David Benjamin Sherry 'Semen and Grapes', 2007, Photograph, 243 x 153 cm, 95.7 x 60.2 inches (framed) / photo courtesy Goff+Rosenthal
"His eyes bulging the dying man staggered, his hand moving in a most delicate gesture, letting go, abandoning himself in an almost voluptuous posture that recalled, even in this land of fog, the dulcet clime of the bedchamber..."
Until August 2, 2008 Goff + Rosenthal Gallery presents The Dulcet Clime of the Bedchamber, a group show curated by Nicholas Weist that includes painting, drawing, photography, sculpture, film, and a site-specific installation by an international group of artists.

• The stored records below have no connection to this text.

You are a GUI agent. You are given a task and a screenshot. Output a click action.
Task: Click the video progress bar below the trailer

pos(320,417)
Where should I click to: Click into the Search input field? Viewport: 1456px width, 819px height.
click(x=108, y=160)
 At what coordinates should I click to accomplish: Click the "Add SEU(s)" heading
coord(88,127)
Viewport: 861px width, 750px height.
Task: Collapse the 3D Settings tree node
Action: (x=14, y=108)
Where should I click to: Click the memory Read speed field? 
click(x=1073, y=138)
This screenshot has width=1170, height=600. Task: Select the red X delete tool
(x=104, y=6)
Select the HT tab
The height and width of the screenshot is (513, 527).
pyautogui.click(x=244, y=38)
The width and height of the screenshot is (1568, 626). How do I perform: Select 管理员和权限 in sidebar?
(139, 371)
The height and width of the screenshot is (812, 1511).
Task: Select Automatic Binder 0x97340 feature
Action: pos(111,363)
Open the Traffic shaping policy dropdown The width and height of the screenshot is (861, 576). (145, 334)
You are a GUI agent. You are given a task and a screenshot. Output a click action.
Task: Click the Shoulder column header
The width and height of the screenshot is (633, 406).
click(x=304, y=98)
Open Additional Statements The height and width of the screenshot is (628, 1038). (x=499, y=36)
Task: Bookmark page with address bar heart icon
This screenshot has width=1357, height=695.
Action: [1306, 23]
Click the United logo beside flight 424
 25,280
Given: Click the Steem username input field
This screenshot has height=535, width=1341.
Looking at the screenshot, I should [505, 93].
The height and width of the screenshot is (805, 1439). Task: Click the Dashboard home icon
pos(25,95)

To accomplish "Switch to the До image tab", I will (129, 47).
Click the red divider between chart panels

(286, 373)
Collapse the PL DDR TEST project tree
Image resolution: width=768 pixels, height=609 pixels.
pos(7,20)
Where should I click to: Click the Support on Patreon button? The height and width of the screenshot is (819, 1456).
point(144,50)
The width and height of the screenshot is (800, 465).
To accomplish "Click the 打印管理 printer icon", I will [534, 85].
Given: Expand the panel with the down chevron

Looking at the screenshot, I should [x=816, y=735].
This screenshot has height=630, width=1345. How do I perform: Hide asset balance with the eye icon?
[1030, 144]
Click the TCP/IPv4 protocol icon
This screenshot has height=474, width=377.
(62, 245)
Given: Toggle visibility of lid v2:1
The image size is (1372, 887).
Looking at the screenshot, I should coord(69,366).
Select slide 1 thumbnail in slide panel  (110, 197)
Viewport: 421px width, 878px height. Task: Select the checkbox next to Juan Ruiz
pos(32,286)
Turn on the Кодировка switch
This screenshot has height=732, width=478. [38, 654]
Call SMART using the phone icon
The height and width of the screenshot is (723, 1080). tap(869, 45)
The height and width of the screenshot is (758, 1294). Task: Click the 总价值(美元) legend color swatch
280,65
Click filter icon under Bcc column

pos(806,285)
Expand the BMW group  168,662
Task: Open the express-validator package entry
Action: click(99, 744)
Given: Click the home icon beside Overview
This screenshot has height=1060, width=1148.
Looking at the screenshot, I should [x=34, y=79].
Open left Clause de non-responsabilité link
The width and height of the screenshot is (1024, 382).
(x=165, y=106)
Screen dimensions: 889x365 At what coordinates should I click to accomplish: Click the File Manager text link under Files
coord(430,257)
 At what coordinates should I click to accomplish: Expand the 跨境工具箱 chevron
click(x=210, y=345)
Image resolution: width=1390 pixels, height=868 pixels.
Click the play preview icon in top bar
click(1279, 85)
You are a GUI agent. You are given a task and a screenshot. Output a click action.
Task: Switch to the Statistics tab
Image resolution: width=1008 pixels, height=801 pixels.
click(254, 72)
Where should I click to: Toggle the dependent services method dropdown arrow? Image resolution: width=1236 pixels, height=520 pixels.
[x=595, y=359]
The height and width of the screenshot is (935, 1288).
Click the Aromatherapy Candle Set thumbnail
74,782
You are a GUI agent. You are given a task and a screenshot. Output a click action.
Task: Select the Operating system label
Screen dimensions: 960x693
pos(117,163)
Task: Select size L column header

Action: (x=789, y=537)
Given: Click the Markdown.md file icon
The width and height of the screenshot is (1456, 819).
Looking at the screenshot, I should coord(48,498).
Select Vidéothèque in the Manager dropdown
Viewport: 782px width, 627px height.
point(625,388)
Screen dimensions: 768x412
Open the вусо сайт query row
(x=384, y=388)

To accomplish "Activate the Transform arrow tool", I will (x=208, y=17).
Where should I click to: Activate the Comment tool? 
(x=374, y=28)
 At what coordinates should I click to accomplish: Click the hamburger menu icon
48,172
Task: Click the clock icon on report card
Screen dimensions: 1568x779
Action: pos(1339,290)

Nicholas Weist (b. 1982), who works and lives in New York, is a writer, editor and curator. He graduated with a photography degree from Bard College, New York. Read the interview with Nicholas Weist.
The Dulcet Clime of the Bedchamber takes its title from Querelle, a novel first published in 1953 by the aggressively gay author and cultural outsider Jean Genet. The passage from which it is drawn concerns the murder of a sailor, and describes the manner of his death in terms of union, and the softness of release. This dolorous but tender moment is a springboard for the show, which includes work that responds to an inherent melancholia within the field desire: for instance because of the inevitability of separation through death.
Similar to the extreme and immersive fantasies made manifest in Genet's fiction, artists included in The Dulcet Clime of the Bedchamber externalize private worlds in works that navigate personal experiences of desire. These intimate and highly charged pieces exist in a liminal space between appetite and agency-acknowledging that desire exists, but firmly rooted in a bog of inaction. In some cases artists generalize the idea of desire, as in Paul Lee's torn blanket sculpture, a quiet monument to past romances. Or alternatively desire is particularized, and focused obsessively on impossible loves-as in Timothy Hull's sculptural Frank O'Hara totem, made of objects and fetishes related to the poet's life and work. Peter Gallo's text sculpture, the word "electrocardiogram" misspelled and made from chicken bones, dental floss, and other material connected to the body, is partly a working-through and partly a protective (though, one would imagine, ineffective) voodoo magic.
These delicate gestures exist where fantasy and reality converge and become undifferentiated, obliquely locating objects of desire, but never approaching them directly.